No skill jobs such as retail pay the bare minimum they can get away with, I applied for a job in tesco and asda as a shelf stacker and would have been paid £6 or so an hour, and would need to do a 50 hour week to make what I did in the school doing 30 hours!
Originally Posted by GrumbleDook
Agreed. I have no issue with people if they can't afford it, but a few I have interviewed have actually said (and I quote) "I am only here to keep the job seekers happy" outside of the interview. One was a genuine case and as you said, we pointed him to a charity shop to pick up a suit (he managed to pick up an armani suit for £12!!!) and he got the job. I am more than happy to help people.
They can be. If a claimant attends an interview and conducts themselves in a manner they know will disqualify them for a job then it is dealt with as if they failed to turn up for the interview. I have grassed people up for this before. The problem about clothing is that they might not own a suit, or even shirt and tie. If they can reasonably explain that they do intend to be appropriately dressed if they get the job then this is fine. I would not like to discriminate against people just because they are below the breadline. I know of schools who, when people have turned up poorly dressed for interviews, put them in touch with local charities who can help on that side until the wage comes rolling in. It is a hand up, not a hand out.
Those that have paid into the system yes deserve something, but there are some of those people that have worked and now stay on benefits as its easier.
You can't complain about people who never worked and with no intention of working and then try to lump into there people who have worked (like yourself) and have no job at the moment. That sort of attitude might be fine with the daily fail readership who want to see their taxes only spent on them, but is not a realistic position. It deals with a small minority and is used to justify attitudes against *all* those claiming benefits, including those on disability support.
I am not saying nationalise the services on the whole, but have a nationalised service running along side the private companies - whether it is trains, buses, fuel, energy, whatever. I suggested the coal mines as an example btw. As for banks, yes I agree.
The mines? You are kidding? Nationalisation of core services? Do you understand the relationship between growth in profits and growth in jobs? The mines were not profitable for many years. It is a very inefficient way of getting energy and the investment needed (from our taxes) is unlikely to see any payback in the near future. I think it was the Express who ran an article about this as an idea around 3 years ago and got most of the figures wrong. Nationalisation or energy companies would also take investment we don't have. You then also run into the problem we are having with the attitude to the banks we have large chunks in ... We want them to make a profit as this pays back the investment the state has made. The people who can do this want a wage (and perks) equivalent to what they would get in other banks ... And yet we moan about the wages they get. The same will happen in anything you nationalise. You have to pay the equivalent rates as they would get elsewhere ... Unless you add an extra bit to it ... Public service. The idea that you are doing a public service is no longer seen as a high priority, partly because it is not portrayed as something rewarding. In fact the same media will have a go at anything they can which promotes public service, unless they can jump on a bandwagon, or happily publish / show others knocking it too. It doesn't help when you have politicians from all side who do the same.
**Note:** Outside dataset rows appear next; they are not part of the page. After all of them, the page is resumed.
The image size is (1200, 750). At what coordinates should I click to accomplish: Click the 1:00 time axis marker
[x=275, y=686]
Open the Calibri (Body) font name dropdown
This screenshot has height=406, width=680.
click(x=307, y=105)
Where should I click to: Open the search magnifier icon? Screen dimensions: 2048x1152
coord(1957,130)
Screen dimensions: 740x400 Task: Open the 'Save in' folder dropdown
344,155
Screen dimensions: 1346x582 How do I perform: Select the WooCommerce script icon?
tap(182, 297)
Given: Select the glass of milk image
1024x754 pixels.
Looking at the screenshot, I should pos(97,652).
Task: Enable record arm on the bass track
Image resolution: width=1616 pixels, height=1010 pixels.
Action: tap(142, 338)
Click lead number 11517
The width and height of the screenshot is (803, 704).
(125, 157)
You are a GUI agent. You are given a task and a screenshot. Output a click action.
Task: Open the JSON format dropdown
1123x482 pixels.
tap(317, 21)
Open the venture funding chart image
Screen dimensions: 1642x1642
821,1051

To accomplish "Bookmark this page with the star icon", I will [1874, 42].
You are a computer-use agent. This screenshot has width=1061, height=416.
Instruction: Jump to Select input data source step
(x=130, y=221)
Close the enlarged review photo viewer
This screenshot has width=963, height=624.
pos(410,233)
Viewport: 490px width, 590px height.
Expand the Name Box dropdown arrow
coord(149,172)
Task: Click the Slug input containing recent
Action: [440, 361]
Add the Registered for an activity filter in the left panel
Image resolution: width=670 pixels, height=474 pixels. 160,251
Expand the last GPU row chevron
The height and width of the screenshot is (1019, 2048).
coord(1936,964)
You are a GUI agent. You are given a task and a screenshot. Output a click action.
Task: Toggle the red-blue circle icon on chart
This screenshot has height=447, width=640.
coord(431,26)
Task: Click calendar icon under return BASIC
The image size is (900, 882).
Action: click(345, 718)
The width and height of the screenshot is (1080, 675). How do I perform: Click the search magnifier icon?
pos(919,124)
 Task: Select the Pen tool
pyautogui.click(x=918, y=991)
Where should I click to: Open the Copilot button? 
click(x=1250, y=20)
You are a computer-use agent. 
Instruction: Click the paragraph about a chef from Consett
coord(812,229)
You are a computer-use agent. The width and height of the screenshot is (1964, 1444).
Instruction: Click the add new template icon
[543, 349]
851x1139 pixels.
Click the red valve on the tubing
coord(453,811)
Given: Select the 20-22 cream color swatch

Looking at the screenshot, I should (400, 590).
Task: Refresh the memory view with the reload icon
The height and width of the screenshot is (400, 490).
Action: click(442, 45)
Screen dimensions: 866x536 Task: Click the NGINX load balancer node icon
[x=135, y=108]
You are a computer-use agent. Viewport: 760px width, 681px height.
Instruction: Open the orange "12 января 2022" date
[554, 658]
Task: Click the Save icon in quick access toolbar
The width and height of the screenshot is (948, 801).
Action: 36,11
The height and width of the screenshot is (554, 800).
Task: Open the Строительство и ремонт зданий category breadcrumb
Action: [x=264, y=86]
OK, you have me on that one, but something does need to give!
Saying we need wholesale reform is not going to work either, as this is just part of politics. There are too few cross department groups and too many conflicting agendas. Free schools is another way of saying "don't trust the state to give you children education" so why on earth would you trust the state to look after banks, energy, rail? We get told outsourcing to companies who have made profits running companies well is better than letting councils waste money. In the same voice we get told our NHS is the best in the world, but needs wholesale change ...
And yes, some of the above is correct, but try to read between the line and understand what is selective use of information to prove a point. I could spend all day pointing out where Mr Gove has been selective about his attitude on support staff in schools, or his use of data to justify his departments agenda. Others, however, do it far better than me.